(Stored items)

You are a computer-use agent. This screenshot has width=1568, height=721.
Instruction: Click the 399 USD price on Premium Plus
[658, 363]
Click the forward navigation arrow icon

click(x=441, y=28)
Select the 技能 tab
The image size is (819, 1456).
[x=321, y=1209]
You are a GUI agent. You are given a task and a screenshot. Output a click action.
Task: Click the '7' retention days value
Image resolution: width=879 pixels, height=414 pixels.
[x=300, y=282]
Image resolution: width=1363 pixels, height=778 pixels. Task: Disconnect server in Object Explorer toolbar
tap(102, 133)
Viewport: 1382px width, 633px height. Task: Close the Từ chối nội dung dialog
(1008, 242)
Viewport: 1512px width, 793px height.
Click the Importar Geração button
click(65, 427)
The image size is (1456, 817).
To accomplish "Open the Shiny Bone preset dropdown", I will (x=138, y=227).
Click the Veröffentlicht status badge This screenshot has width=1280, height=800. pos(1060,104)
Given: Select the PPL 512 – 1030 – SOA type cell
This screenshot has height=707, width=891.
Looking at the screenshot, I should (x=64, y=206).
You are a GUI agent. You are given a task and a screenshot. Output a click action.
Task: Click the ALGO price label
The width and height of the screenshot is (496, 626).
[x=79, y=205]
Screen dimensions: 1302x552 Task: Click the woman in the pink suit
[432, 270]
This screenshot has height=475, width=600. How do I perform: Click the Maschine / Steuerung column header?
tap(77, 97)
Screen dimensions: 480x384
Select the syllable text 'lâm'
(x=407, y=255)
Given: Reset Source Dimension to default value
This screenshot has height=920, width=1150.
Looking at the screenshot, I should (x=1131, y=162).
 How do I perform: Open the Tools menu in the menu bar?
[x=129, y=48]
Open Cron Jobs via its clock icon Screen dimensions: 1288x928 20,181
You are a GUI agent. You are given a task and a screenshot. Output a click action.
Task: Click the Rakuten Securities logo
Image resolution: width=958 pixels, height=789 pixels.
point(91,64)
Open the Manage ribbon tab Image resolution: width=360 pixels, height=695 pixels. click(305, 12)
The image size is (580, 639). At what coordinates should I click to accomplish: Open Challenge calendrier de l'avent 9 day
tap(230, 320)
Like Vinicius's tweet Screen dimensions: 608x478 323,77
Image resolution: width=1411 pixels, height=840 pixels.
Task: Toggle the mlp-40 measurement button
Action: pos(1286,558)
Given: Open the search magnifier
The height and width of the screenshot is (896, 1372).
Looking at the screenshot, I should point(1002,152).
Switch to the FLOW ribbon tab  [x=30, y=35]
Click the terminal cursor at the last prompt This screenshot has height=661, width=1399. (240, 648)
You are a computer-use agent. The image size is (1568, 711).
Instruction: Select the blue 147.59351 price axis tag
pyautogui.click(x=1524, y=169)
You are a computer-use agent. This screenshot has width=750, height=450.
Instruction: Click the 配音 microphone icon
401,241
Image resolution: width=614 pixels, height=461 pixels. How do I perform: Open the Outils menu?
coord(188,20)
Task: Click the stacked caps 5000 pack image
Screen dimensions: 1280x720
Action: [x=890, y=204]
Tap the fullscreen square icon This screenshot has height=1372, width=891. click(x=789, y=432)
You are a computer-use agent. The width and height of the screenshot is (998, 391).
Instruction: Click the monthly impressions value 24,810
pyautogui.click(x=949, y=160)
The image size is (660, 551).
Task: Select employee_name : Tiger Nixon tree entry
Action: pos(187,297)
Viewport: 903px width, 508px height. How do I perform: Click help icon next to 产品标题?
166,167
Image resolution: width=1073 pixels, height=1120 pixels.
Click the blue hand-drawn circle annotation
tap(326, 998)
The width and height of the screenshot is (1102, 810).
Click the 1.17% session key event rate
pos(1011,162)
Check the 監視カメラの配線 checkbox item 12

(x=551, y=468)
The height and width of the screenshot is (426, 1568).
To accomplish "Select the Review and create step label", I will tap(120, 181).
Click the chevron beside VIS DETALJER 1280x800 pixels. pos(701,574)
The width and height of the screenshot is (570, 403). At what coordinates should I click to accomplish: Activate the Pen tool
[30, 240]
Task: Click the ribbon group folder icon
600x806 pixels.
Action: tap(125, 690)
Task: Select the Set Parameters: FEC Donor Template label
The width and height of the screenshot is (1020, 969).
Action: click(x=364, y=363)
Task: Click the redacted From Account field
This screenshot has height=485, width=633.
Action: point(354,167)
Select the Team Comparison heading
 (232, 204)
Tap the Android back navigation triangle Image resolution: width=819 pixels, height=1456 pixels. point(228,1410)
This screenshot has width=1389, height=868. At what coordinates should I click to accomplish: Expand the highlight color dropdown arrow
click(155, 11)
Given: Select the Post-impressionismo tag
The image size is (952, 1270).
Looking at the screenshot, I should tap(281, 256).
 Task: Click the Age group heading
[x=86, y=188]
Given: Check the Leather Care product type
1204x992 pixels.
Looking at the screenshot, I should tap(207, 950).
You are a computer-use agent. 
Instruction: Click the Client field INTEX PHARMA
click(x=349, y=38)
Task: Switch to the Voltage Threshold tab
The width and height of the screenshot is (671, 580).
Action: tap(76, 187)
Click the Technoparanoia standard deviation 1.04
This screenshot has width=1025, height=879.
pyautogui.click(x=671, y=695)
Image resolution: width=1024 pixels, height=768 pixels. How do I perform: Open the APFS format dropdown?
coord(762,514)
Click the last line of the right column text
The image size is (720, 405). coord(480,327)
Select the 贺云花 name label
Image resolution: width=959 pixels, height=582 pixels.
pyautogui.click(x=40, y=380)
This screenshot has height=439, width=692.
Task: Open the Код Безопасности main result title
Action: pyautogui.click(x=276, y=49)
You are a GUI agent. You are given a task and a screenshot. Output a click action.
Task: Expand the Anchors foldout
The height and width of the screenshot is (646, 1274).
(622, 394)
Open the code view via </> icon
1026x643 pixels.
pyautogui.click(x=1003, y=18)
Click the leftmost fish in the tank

WORK INSTRUCTION:
Look above for the line holding "The height and width of the screenshot is (426, 1568).", then set down exactly that line and every line after it up to and including the line holding "Click the chevron", with nothing else.

YOUR SOLUTION:
The height and width of the screenshot is (426, 1568).
To accomplish "Select the Review and create step label", I will tap(120, 181).
Click the chevron beside VIS DETALJER 1280x800 pixels. pos(701,574)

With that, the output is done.